Its interesting to me that you described faith as a privilege, not an obligation (I agree, by the way). That's the exact same line of reasoning that Roman Catholics use to defend their view of the sacraments- that is is a privilege God has granted us to fulfill the sacraments and be saved. Not really going anywhere with that, I just thought the parallel was interesting.

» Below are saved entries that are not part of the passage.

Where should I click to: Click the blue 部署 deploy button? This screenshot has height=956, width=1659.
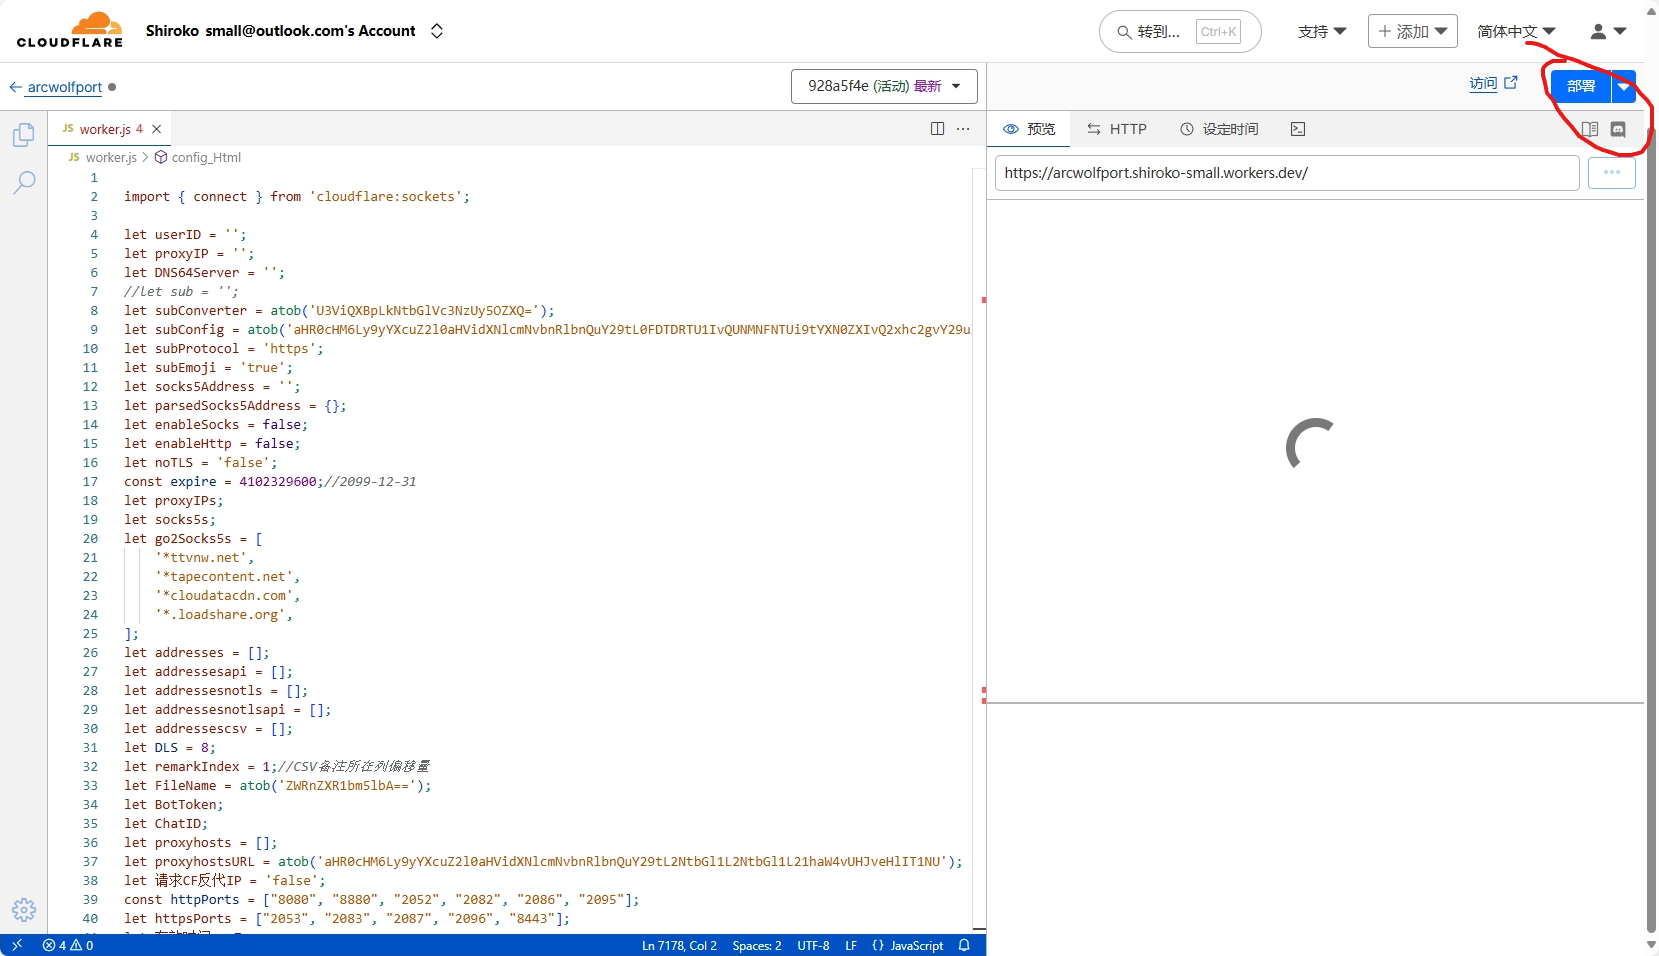pos(1580,87)
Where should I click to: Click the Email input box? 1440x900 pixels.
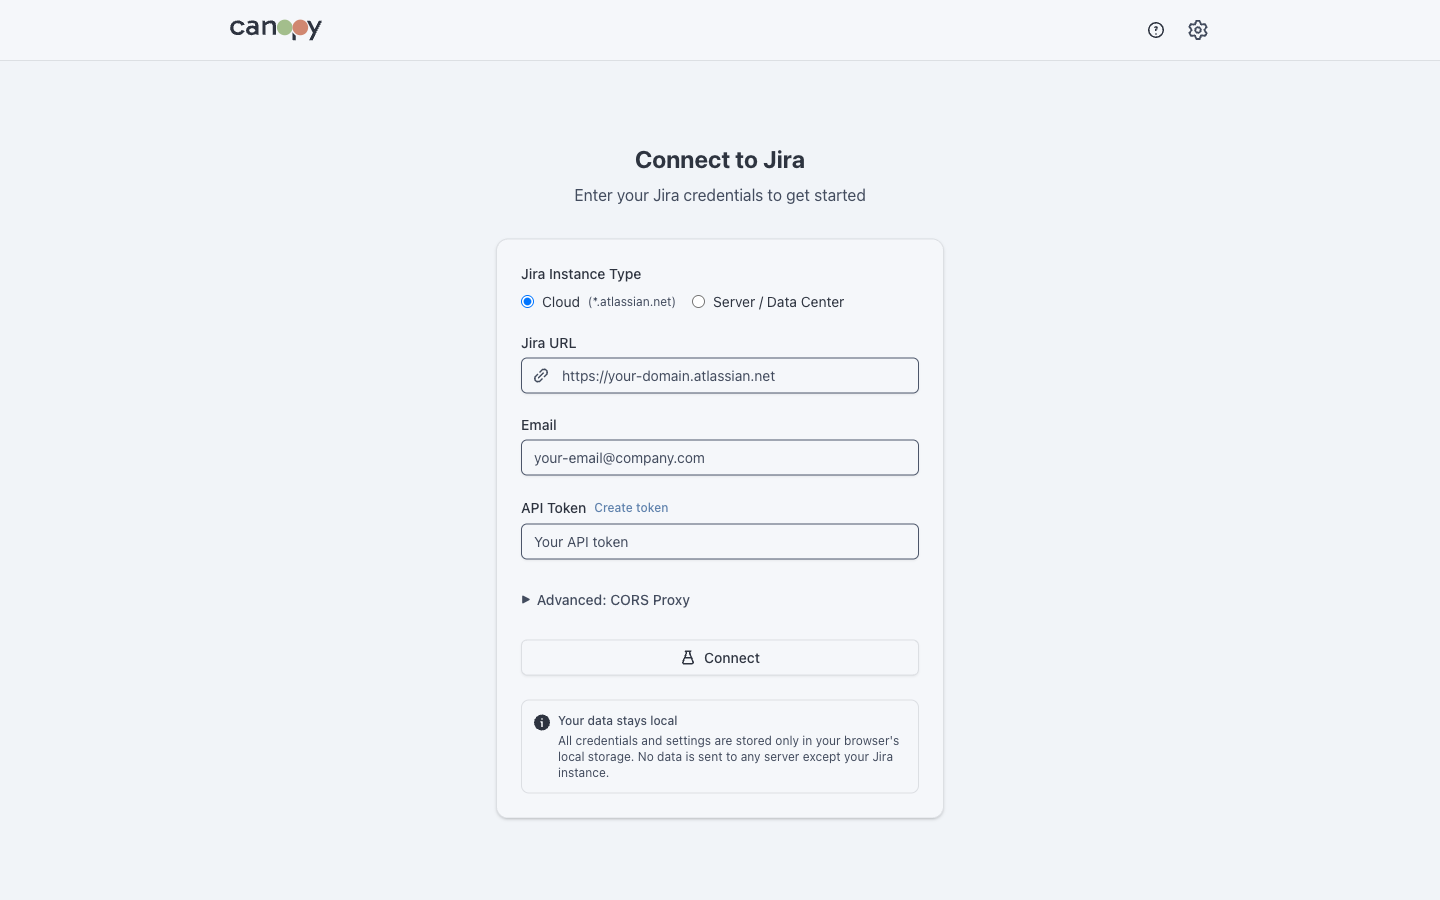(x=720, y=457)
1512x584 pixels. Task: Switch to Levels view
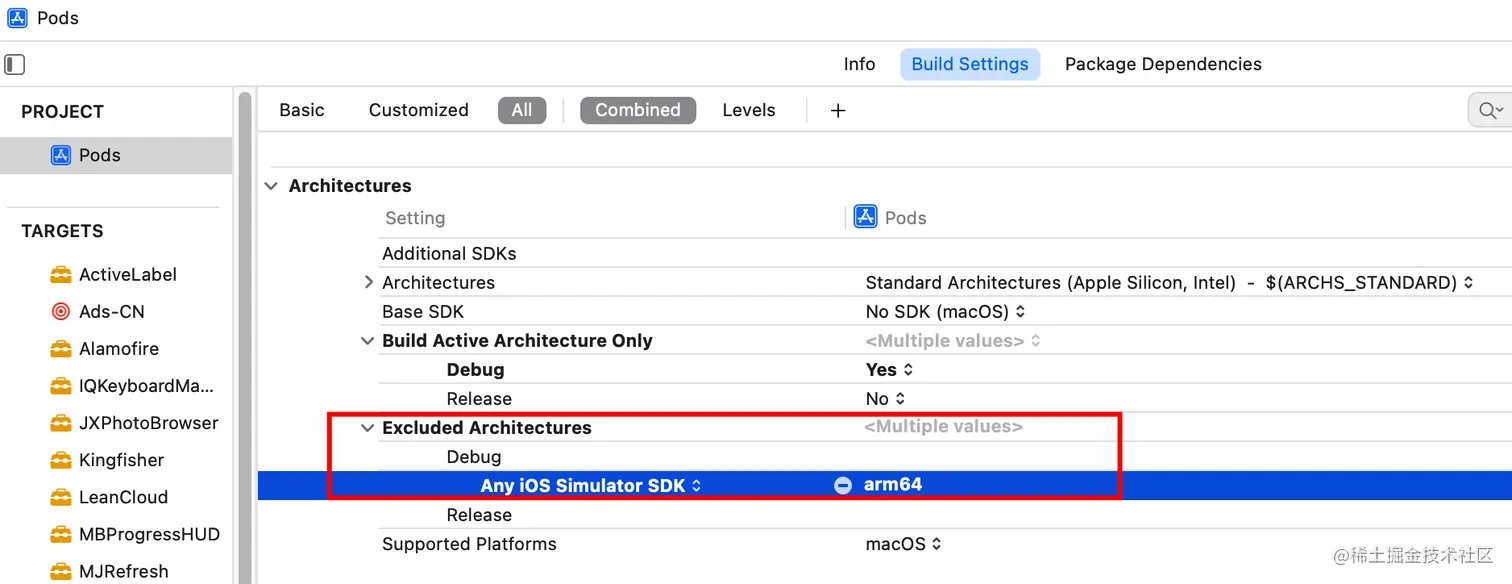pyautogui.click(x=748, y=110)
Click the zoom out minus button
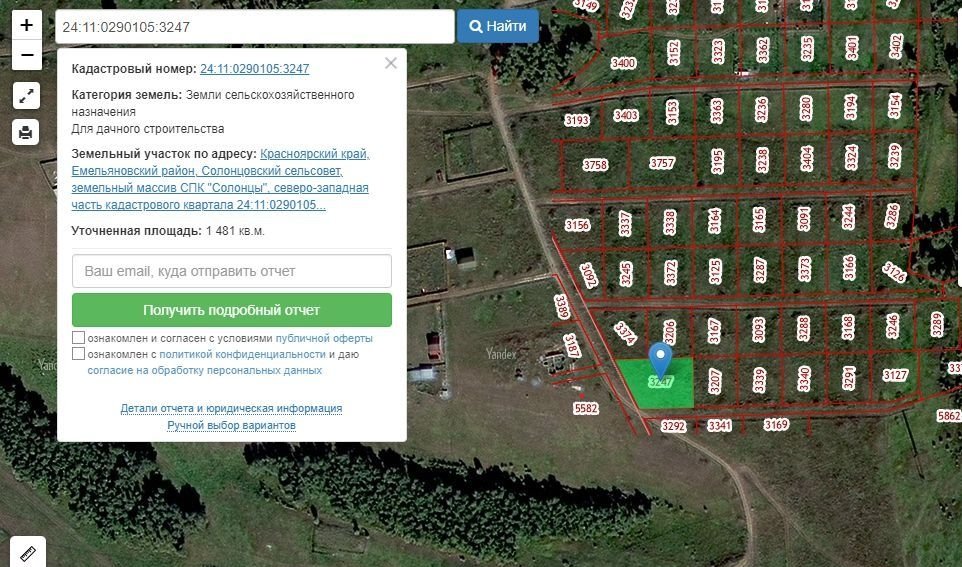 coord(26,55)
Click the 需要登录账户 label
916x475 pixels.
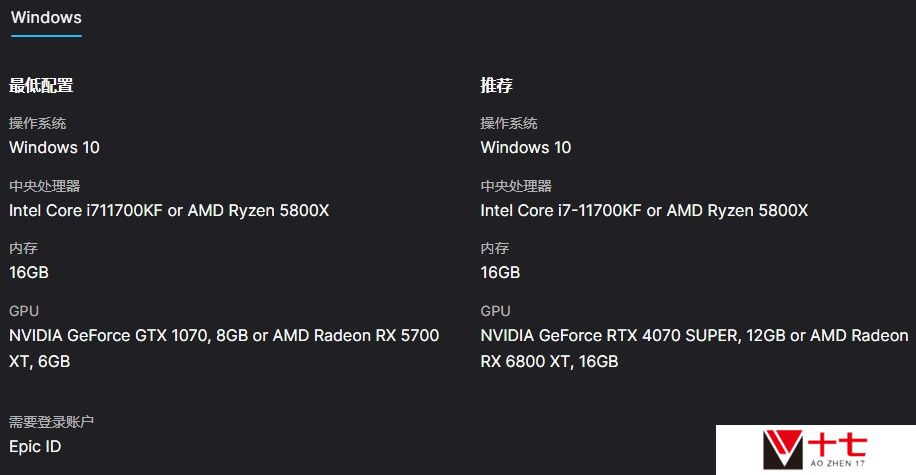(x=51, y=421)
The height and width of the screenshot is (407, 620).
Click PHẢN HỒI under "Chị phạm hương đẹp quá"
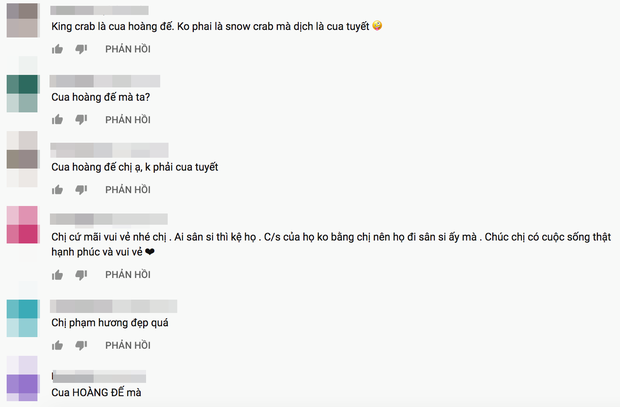128,345
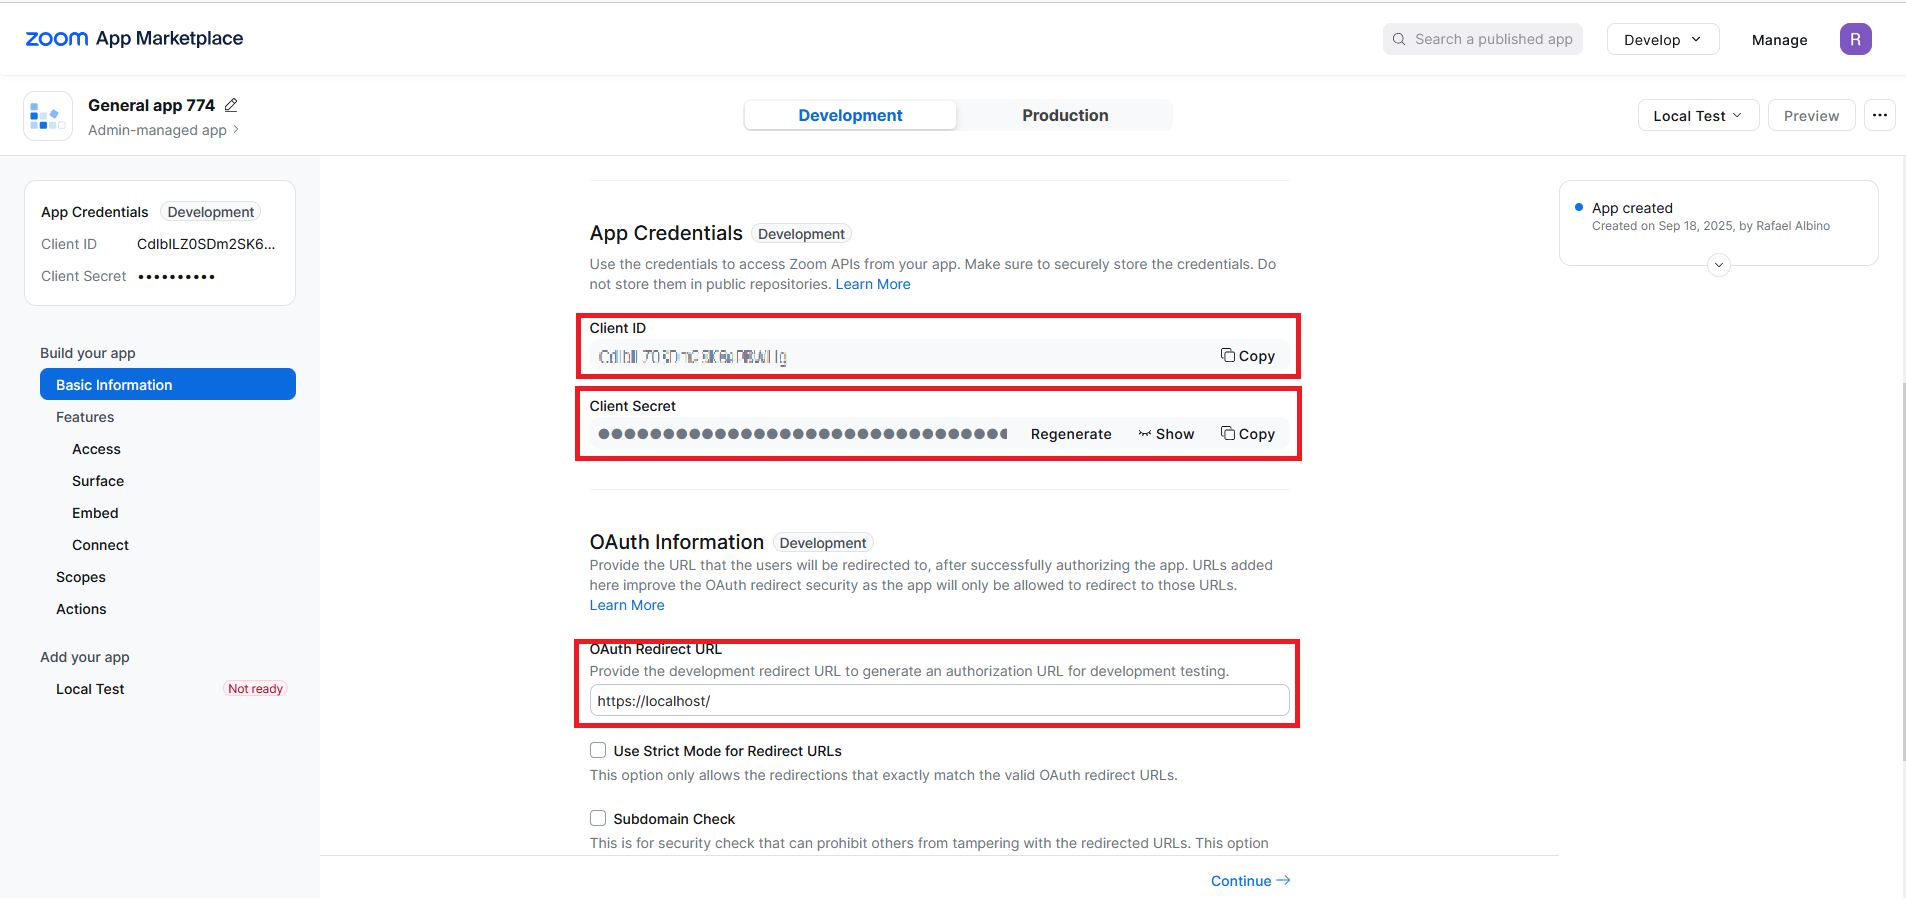
Task: Enable Strict Mode for Redirect URLs
Action: tap(598, 751)
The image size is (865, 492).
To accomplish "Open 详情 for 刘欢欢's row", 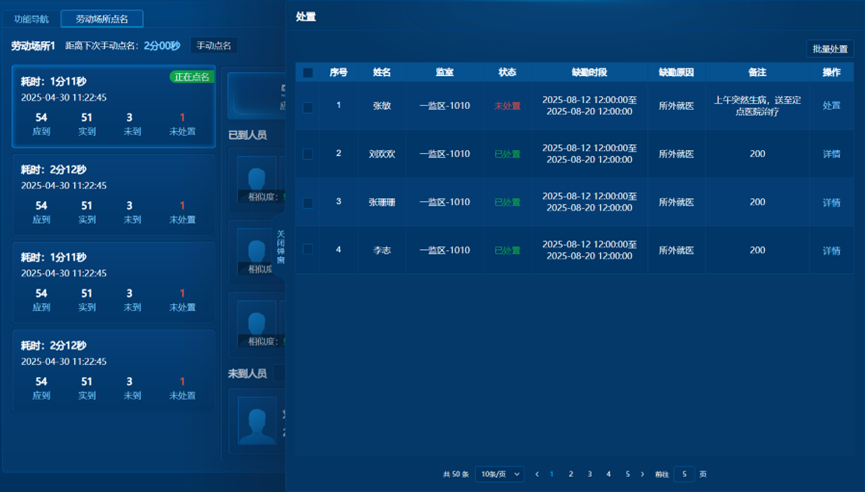I will coord(831,154).
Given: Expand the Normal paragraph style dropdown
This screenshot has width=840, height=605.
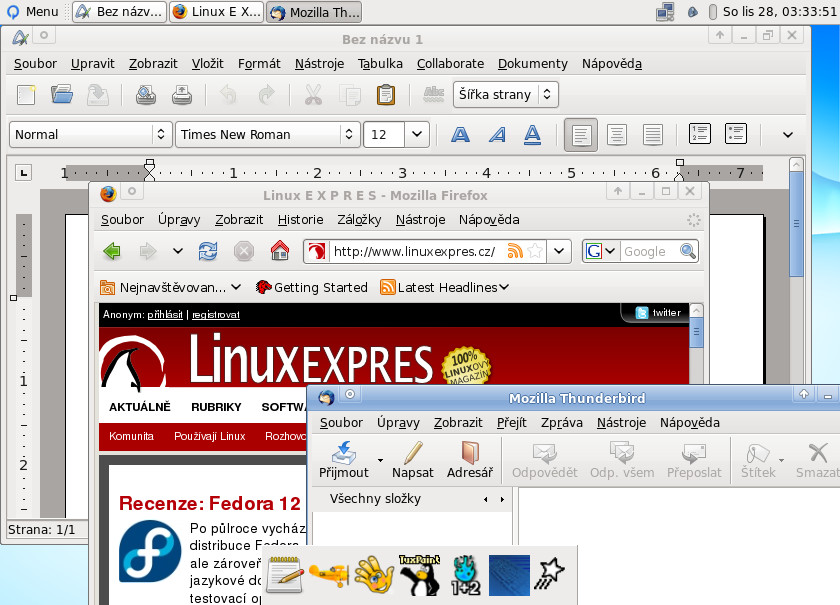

For me, the challenge of "faith" is trying to understand what faith is. Growing up in the church culture of the south, it seems that viewing faith as "belief" in God/Jesus work of salvation without anything beyond belief is too superficial (though too often it seems the norm) and yet as Protestants we don't want to add "works" to salvation. Somewhere in between those seems to be what we mean by faith, but it seems hard to define exactly what that looks like.

ms

When I studied biology, I learned that living organisms are formed when environmental influences flip genetic "switches" that unleash specific potentials for growth.
For me, faith is the "switch" that allows human spiritual potential to come alive - to blossom and produce fruit, or "works."

Alex Marshall

MS, I think that is a very insightful way of looking at faith and works. Excellent analogy!

Walter Moore

Although I'm sure its not unique, I've defined the difference between belief and faith is that one is a thought that might be true, and the other is a thought that has sufficient conviction to cause you to act upon it.

Example: Let's say you have a 50 year old car that you believe can make the drive from Memphis to New York City. This is a thought, a belief. But if you have faith in the car, you will put that belief into action by actually getting in the car and driving it from Memphis to NYC.